### To do
State only how many lines in the listing contain the string "menu".

### Data for analysis
+++
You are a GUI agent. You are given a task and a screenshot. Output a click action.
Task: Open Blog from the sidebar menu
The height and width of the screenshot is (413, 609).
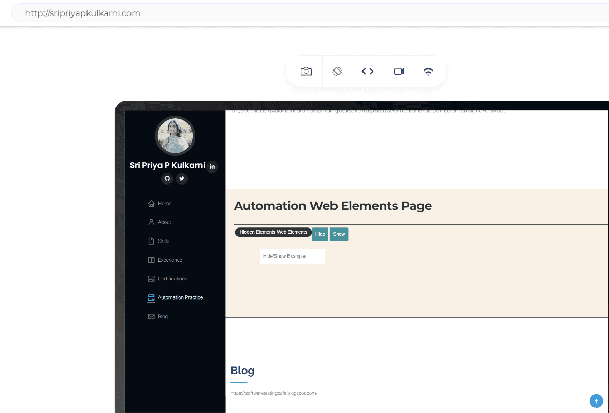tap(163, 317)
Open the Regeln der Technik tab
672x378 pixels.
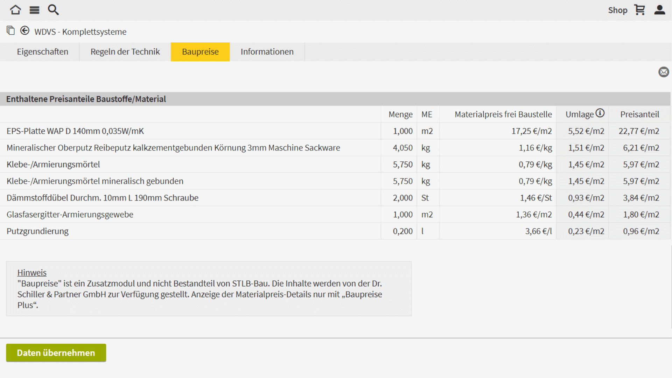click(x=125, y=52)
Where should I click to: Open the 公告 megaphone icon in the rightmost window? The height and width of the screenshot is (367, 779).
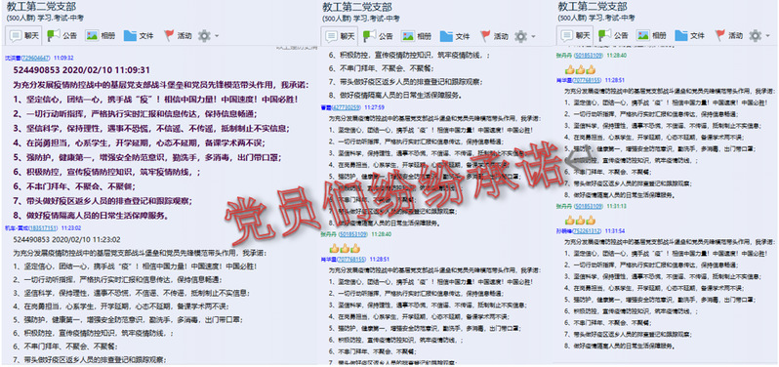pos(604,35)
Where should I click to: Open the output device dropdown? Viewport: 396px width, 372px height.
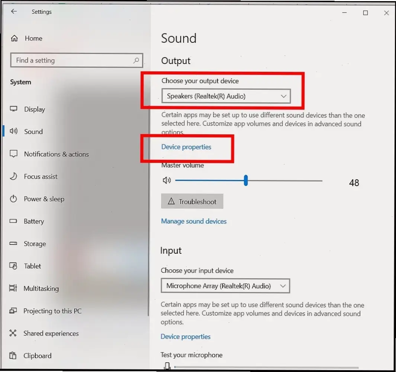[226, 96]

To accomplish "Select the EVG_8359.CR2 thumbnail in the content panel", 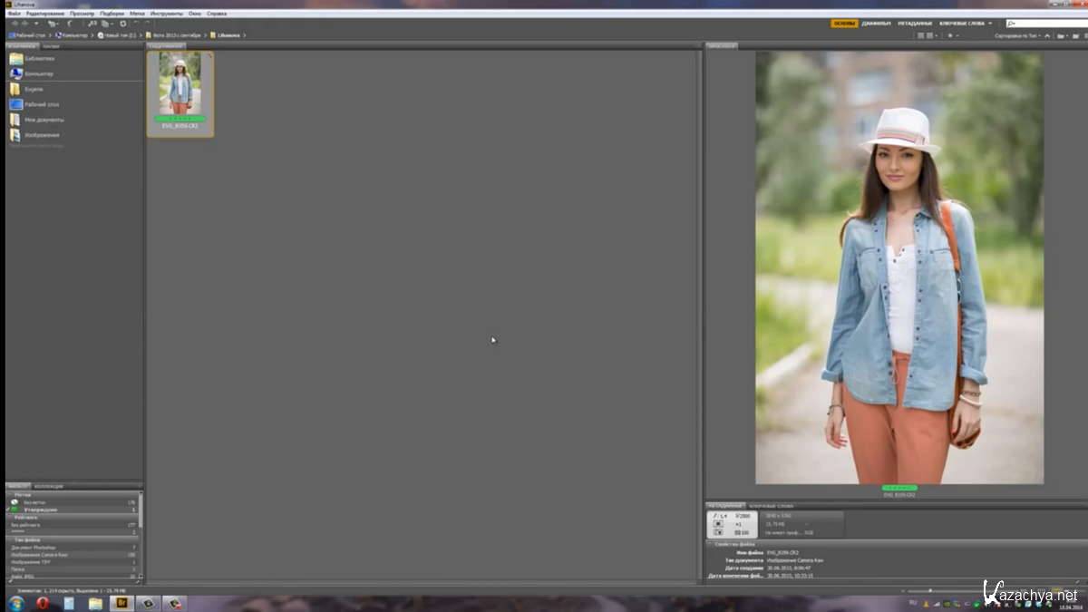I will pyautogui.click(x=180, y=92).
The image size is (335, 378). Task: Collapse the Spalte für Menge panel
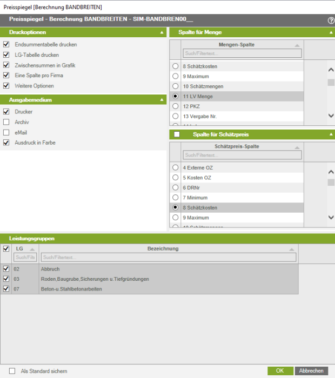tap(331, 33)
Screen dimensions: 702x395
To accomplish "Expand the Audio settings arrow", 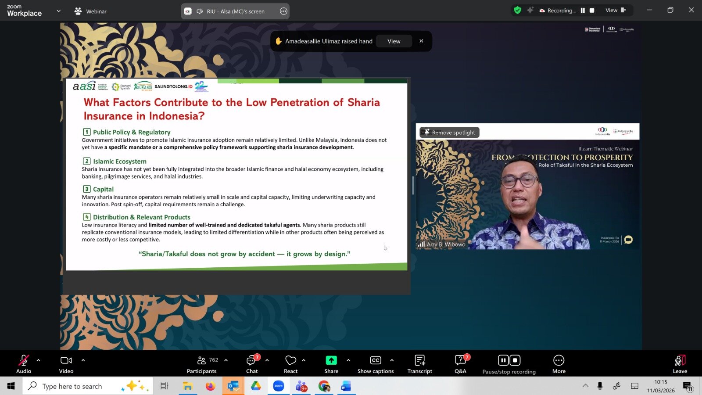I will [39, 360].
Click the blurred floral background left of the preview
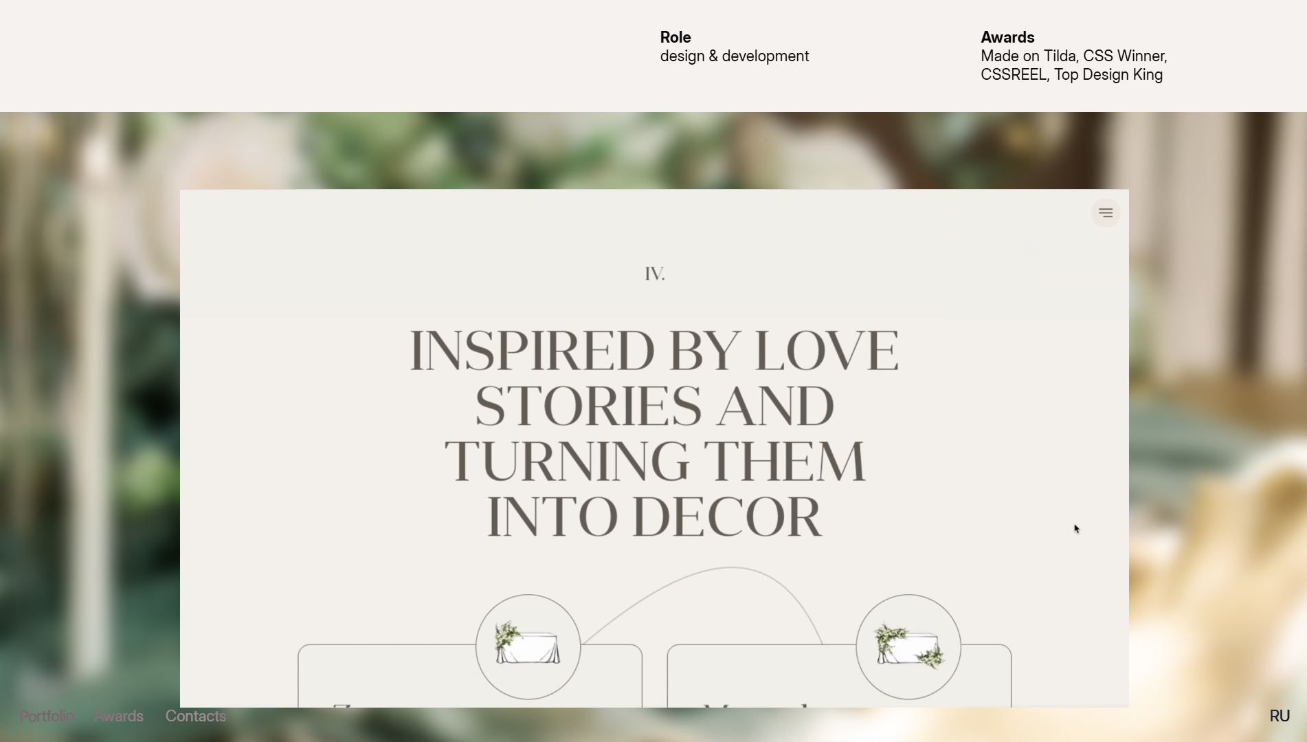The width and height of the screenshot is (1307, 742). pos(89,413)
+++
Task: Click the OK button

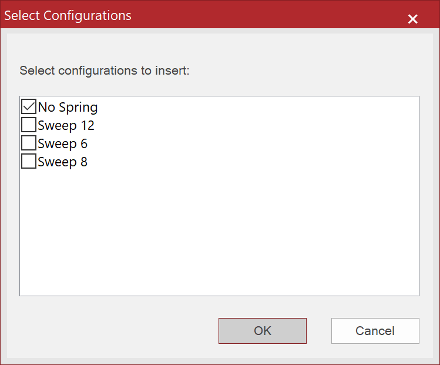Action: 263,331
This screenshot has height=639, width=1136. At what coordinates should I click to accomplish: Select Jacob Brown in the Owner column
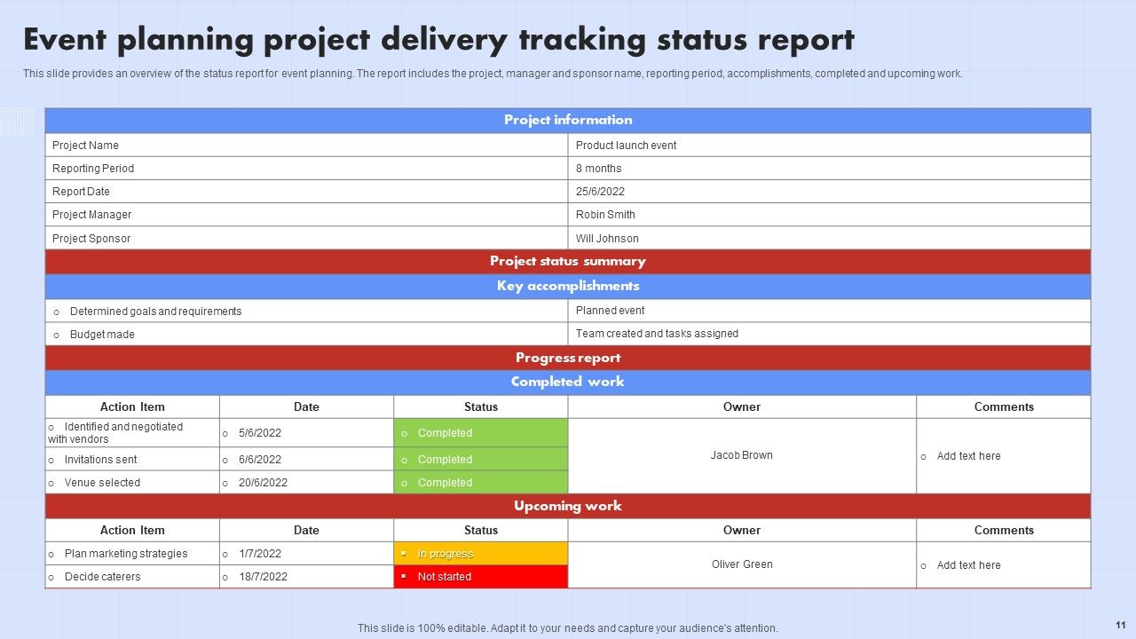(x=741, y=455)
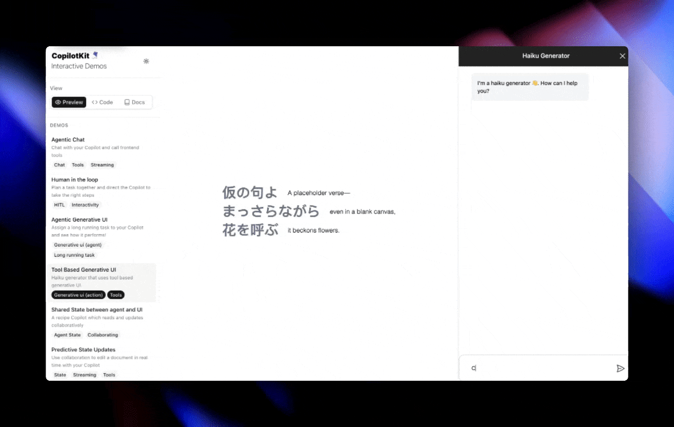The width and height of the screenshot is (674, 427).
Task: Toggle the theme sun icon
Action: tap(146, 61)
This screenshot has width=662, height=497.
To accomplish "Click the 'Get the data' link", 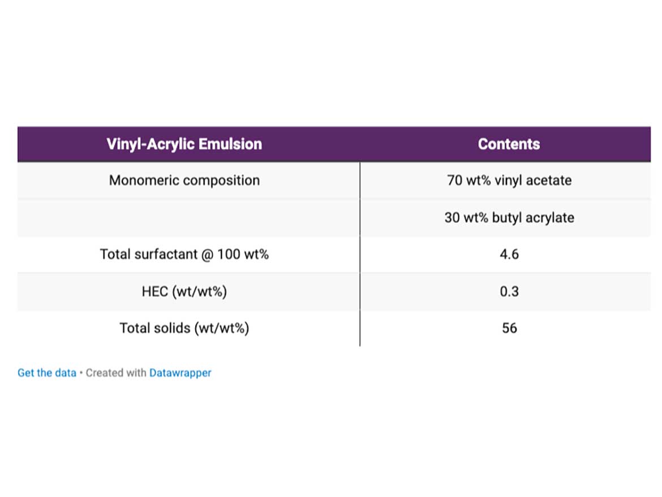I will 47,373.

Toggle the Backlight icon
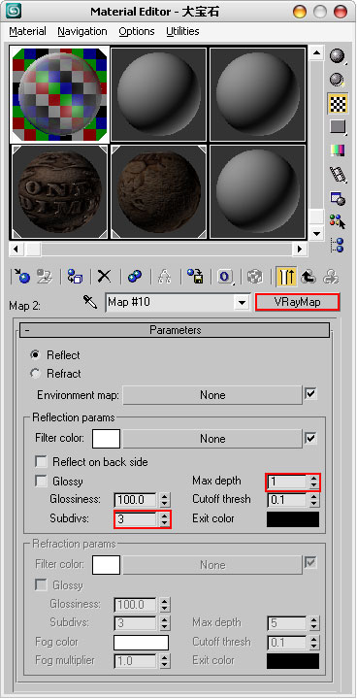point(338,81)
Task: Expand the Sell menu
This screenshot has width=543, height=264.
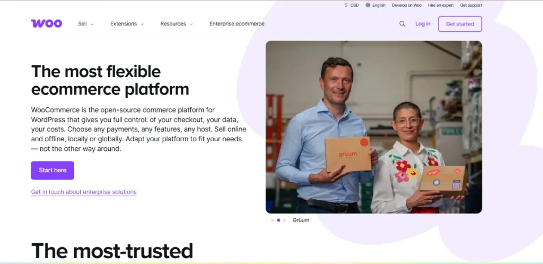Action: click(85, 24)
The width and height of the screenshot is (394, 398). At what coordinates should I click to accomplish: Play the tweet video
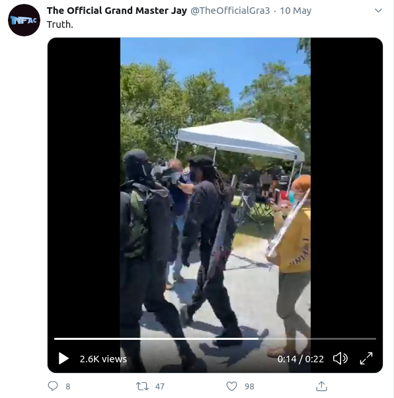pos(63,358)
+++
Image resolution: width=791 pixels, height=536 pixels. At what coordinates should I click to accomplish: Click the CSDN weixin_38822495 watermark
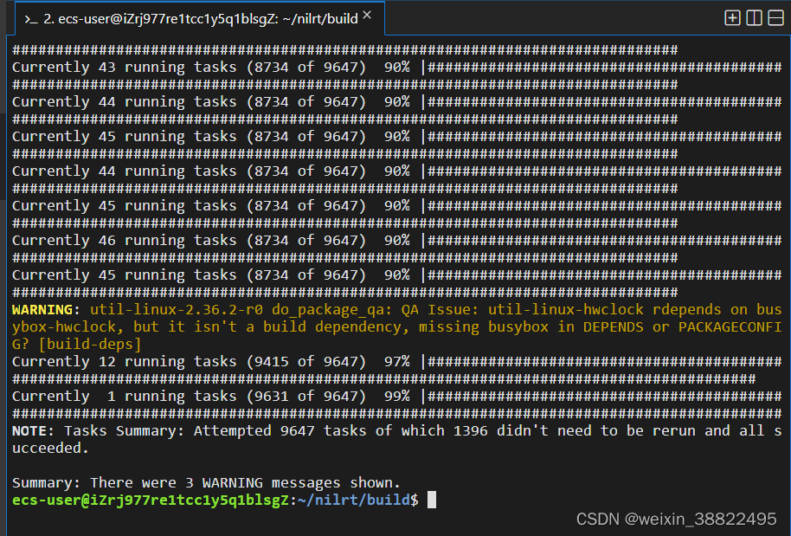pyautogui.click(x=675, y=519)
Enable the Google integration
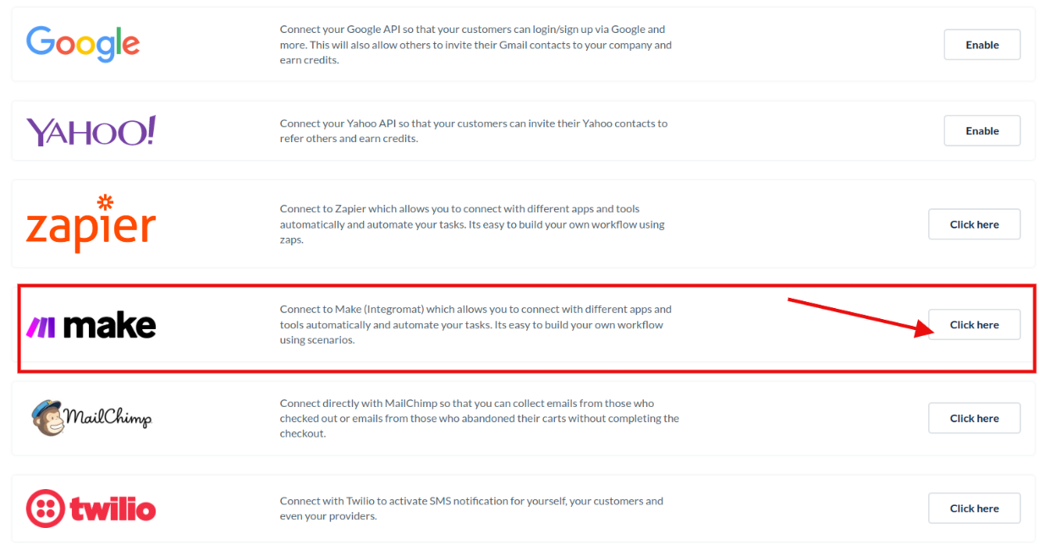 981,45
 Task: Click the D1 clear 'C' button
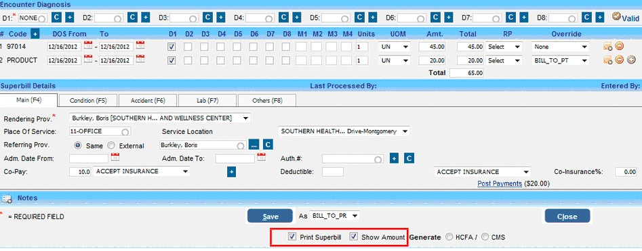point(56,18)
+++
### Exercise answer
2